E’ possibile perché il Regolamento della Direttiva 98/79 CE elenca solo i virus suddetti, ed essendo il SARS Cov 2 un nuovo virus non è incluso.

Già, ma abbiamo appena visto che tale regolamento è stato abrogato dal regolamento del 2017,
che a sua volta pone requisiti ancora più stringenti di quello precedente, richiedendo valutazioni preliminari di efficacia
da parte di organismi di validazione riconosciuti per tutti i dispositivi diagnostici in vitro in cui rientrano anche i tamponi Covids-19.


E allora perché sono stati autorizzati in commercio test tampone privi di qualsiasi validazione
o anche solo valutazione preliminare, e addirittura privi delle specifiche sulle sequenze geniche utilizzate?


Perché l’Italia ha fatto scuola, e il motto “fatta la legge trovato l’inganno” è diventato motto europeo:

il Regolamento 2017/46 del 5 Aprile 2017 entrerà in vigore, per i dispositivi diagnostici in vitro, solo il 26 Maggio 2022!
E con questo i tamponi Covid-19 hanno goduto dell’interregno, non essendo inclusi, in quanto relativi a un virus nuovo, nel Regolamento del ’98;
e non essendo ancora sottoposti a un Regolamento del 2017 che li avrebbe messi tutti fuori legge, ma che non entrerà in vigore se non a metà del 2022!

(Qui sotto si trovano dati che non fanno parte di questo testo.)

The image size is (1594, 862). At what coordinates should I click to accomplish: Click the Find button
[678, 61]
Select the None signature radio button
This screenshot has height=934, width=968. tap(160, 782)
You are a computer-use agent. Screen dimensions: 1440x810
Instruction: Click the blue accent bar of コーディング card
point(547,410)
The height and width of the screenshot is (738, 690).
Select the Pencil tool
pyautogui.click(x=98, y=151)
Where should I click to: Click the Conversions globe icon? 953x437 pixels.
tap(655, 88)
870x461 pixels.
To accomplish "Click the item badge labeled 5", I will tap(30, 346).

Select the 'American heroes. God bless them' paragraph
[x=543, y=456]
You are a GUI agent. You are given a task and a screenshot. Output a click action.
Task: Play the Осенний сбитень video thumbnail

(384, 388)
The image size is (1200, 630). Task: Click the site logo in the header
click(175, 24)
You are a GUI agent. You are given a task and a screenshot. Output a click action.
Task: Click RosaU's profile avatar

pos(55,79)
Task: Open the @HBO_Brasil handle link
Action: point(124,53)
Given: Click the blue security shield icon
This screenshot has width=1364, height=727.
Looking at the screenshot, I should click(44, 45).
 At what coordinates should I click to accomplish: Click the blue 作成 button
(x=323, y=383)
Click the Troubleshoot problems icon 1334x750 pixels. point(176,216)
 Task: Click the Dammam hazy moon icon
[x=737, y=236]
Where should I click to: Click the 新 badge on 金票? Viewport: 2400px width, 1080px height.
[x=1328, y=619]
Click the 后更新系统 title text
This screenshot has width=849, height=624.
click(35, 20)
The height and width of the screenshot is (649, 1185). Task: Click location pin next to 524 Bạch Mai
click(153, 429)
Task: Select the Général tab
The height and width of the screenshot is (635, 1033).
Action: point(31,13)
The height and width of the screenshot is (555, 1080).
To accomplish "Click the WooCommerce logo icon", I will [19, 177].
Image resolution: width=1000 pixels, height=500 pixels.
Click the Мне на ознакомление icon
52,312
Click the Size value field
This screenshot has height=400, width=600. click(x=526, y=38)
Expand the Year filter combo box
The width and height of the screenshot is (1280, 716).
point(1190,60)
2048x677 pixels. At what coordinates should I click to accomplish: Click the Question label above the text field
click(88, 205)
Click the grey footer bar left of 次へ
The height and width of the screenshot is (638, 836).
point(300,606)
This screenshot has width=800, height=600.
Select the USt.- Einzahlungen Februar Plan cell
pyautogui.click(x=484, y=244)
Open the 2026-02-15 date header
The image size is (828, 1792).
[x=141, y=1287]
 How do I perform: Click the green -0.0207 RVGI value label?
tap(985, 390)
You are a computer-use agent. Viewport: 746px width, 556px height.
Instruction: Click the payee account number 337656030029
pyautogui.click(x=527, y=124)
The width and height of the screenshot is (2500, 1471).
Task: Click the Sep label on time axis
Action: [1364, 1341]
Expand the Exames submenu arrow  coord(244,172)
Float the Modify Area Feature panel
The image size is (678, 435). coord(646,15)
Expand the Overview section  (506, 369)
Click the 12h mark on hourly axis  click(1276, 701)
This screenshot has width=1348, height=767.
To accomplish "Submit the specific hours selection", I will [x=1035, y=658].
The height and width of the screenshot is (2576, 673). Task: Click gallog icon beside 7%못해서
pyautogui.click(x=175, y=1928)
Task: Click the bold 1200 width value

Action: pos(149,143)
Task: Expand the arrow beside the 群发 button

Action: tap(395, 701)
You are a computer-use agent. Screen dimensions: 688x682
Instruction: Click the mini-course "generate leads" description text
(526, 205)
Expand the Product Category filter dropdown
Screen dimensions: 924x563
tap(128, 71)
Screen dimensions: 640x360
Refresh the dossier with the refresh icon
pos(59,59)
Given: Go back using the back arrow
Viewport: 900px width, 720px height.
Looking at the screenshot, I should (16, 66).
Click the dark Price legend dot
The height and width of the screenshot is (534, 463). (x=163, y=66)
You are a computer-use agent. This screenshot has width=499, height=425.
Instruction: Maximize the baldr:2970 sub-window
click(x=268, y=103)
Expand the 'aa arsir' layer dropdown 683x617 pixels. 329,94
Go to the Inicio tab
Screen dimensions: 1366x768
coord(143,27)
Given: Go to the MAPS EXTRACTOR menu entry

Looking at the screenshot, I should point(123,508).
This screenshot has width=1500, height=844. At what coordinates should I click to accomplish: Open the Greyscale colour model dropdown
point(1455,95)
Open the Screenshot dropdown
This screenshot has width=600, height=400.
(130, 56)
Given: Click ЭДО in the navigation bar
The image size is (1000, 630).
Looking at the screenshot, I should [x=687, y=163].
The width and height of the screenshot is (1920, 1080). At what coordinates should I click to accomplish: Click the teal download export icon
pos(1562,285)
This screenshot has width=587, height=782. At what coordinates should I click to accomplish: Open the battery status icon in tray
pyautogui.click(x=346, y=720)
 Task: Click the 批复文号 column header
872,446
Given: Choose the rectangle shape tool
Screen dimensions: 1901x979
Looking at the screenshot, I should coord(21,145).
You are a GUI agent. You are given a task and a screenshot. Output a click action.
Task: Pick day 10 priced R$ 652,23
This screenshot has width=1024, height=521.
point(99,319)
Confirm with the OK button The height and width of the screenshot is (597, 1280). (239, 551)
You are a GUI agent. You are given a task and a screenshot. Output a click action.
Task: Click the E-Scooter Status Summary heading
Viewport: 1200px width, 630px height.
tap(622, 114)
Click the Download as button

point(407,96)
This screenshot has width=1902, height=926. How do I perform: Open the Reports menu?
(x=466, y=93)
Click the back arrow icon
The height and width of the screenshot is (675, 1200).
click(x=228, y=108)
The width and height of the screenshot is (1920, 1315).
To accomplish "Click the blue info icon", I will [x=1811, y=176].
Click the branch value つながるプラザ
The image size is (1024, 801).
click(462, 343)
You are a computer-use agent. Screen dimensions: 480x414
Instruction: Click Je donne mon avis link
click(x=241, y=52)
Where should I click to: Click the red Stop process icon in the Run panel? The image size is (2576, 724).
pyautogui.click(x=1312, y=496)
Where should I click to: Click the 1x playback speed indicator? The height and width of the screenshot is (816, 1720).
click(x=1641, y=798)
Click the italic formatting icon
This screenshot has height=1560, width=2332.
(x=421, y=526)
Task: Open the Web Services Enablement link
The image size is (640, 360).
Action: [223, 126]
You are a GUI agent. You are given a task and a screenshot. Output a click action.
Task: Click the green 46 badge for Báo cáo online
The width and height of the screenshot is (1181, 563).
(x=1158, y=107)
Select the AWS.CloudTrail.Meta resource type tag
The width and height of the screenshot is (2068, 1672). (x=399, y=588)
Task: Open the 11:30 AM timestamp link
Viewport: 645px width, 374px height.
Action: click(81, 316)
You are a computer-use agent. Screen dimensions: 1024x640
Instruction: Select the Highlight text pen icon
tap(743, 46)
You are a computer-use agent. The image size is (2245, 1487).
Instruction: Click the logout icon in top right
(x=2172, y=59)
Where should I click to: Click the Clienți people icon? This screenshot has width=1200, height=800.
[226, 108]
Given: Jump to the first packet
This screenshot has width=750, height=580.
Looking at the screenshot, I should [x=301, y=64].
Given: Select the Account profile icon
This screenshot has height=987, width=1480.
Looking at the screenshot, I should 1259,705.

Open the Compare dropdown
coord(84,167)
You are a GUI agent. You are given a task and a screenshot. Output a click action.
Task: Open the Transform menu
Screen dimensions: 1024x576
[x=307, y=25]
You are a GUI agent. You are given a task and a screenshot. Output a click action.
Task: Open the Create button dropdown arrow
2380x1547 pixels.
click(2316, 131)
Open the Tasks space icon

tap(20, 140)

La domanda che occorre porsi, e che non può non avere rilevanza anche giuridica, è:

questi tamponi sono del tutto privi di valutazione e validazione, e sono in circolazione
solo grazie al fatto che si è creato un vuoto normativo tra Regolamento del 1998, che limitava la lista dei virus solo a quelli conosciuti
(ma che per analogia dovrebbe applicarsi anche ai nuovi emergenti) e Regolamento del 2017, che abroga quello del ’98 ma entra in vigore solo nel 2022;

se insomma questi tamponi Covid-19 sono utilizzati solo grazie ad una anomalia legislativa, e nel 2022 sarebbero del tutto illegali;

è ammissibile che a tali tamponi, in vita per puro miracolo o distorsione giuridica, si affidino le sorti di intere nazioni e dell’intera economia mondiale?

Ovviamente no, non dovrebbe essere ammissibile, e se lo sarà, sarà solo perché la forma giuridica viene fatta prevalere sulla sostanza giuridica.


Veniamo però alla sostanza scientifica dei tamponi.

Il primo argomento è che sono del tutto senza significato perché il virus non è mai stato isolato,
e dunque non esiste nessun marker realistico che ne supporti l’azione.

Questo è discorso che ho affrontato in dettaglio altrove; ma sembra che su questo punto
le orecchie di chi dovrebbe intervenire tendono a restare chiuse (anche se noi continueremo a gridare la verità).

Facciamo dunque finta che non sia questo il problema, che il virus sia stato isolato.

Vedremo che anche da questo punto di vista, i tamponi restano del tutto inaffidabili e privi di significato.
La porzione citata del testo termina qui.